Back-to-School Likely to Cost Less

Fall spending on back-to-school supplies will tick down from its historic high in 2012, according to a survey by the National Retail Federation (NRF).



Pent-up demand and a growing population of school children put 2012 back-to-school spending over the top and left parents this year with supplies that still work and a significantly shorter shopping list, according to NRF’s poll of 5,635 consumers.

Families with school-age children will spend an average of $634.78 on apparel, shoes, supplies and electronics, down from $688.62 last year. Total spending on back-to-school and back-to-college is expected to reach $72.5 billion.

The biggest portion of back-to-school shoppers’ budgets will go toward apparel and accessories: 95% of those with school-age children will spend an average of $230.85 on fall sweaters, denim and other attire. Families will spend an average of $114.39 on shoes and an average of $90.49 on school supplies.

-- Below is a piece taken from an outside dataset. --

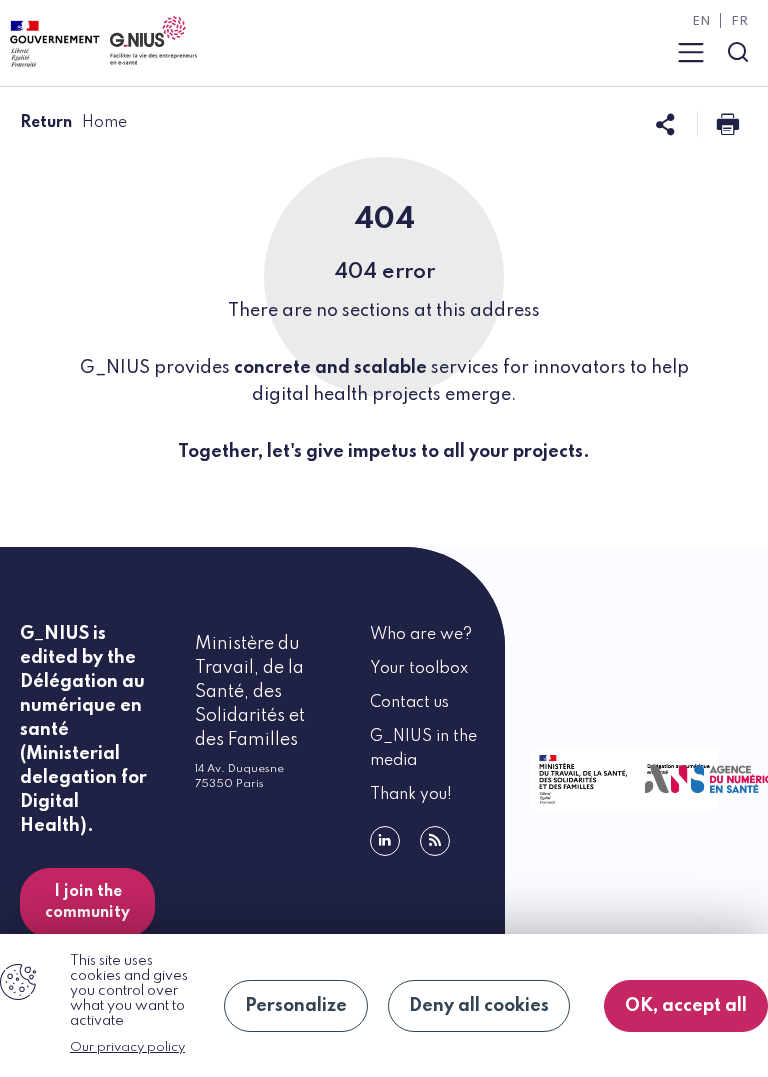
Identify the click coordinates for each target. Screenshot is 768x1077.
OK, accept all (686, 1006)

Fewer families with children in grades K-12 will purchase electronics (56%), and those investing in a new tablet or smartphone will spend slightly less than last year.

Eight in ten school shoppers say economic conditions will change their spending. Turning to the Internet to save money, 37% say they will do more comparative shopping online and 18.5% will shop online more often.

Almost a quarter of families (24%) with children in grades K-12 began shopping at least two months before school. Almost half (49%) will shop between three weeks and one month before school, 22% will shop one to two weeks before school, 3% will shop the week school starts and 27% will shop after the start of the season.

Though most school shoppers (67%) will visit their favorite discount store for school items as they did last year, 51.5% will shop at a clothing store, 41% will shop at an office supply store, 37% will shop online and 26% will shop at an electronics store. One in five will hit their local drug store and 14% will look for goods at thrift/resale stores.

Nearly three in five parents (60%) say their children influence at least half of their back-to-school purchases. Teens will dole out an average of $30.13 of their own money and pre-teens an average of $18.45 to help shop.